Bile acid synthesis in cultured human hepatocytes: support for an alternative biosynthetic pathway to cholic acid.

The biosynthesis of bile acids by primary cultures of normal human hepatocytes has been investigated. A general and sensitive method for the isolation and analysis of sterols and bile acids was used, based on anion exchange chromatography and gas chromatography-mass spectrometry (GC/MS). Following incubation for 5 days, 8 oxysterols and 8 C(27)- or C(24)-bile acids were identified in media and cells.

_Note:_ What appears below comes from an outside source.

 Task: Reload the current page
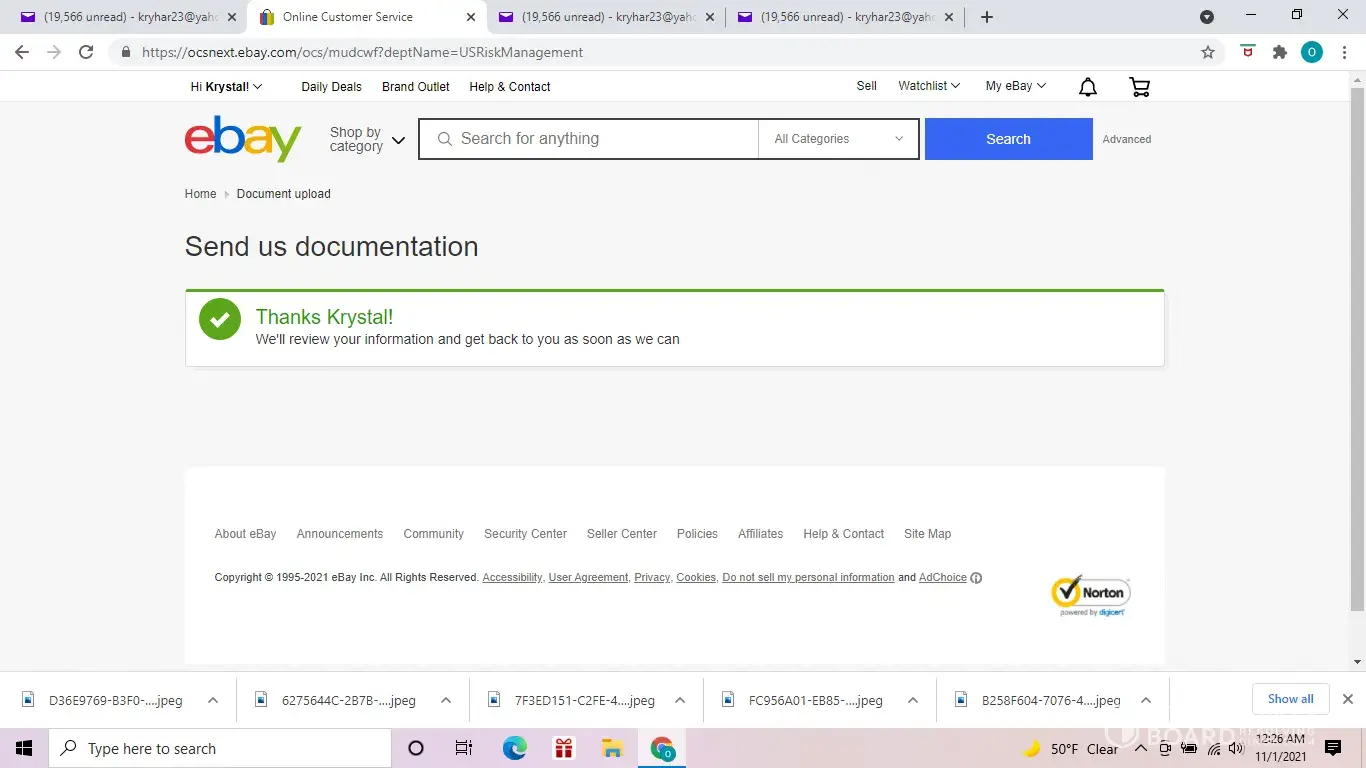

Cholic and chenodeoxycholic acids conjugated with glycine or taurine were by far the major steroids found, accounting for 70% and 24% of the total, respectively, being consistent with bile acid synthesis in human liver. Small amounts of sulfated 3beta-hydroxy-5-cholenoic acid and 3beta,7alpha-dihydroxy-5beta-cholanoic acid were also detected. Nine steroids were potential bile acid precursors (2% of total), the major precursors being 7alpha, 12alpha-dihydroxy-3-oxo-4-cholenoic acid and its 5beta-reduced form. These 2 and 5 other intermediates formed a complete metabolic sequence from cholesterol to cholic acid (CA). This starts with 7alpha-hydroxylation of cholesterol, followed by oxidation to 7alpha-hydroxy-4-cholesten-3-one and 12alpha-hydroxylation. Notably, 27-hydroxylation of the product 7alpha, 12alpha-dihydroxy-4-cholesten-3-one and further oxidation and cleavage of the side chain precede A-ring reduction. A-Ring reduction may also occur before side-chain cleavage, but after 27-hydroxylation, yielding 3alpha,7alpha, 12alpha-trihydroxy-5beta-cholestanoic acid as an intermediate. The amounts of the intermediates increased in parallel to those of CA during 4 days of incubation. Suppressing 27-hydroxylation with cyclosporin A (CsA) resulted in a 10-fold accumulation of 7alpha, 12alpha-dihydroxy-4-cholesten-3-one and a decrease of the production of CA and its acidic precursors. These results suggest that the observed intermediates reflect an alternative biosynthetic pathway to CA, which may be quantitatively significant in the cells.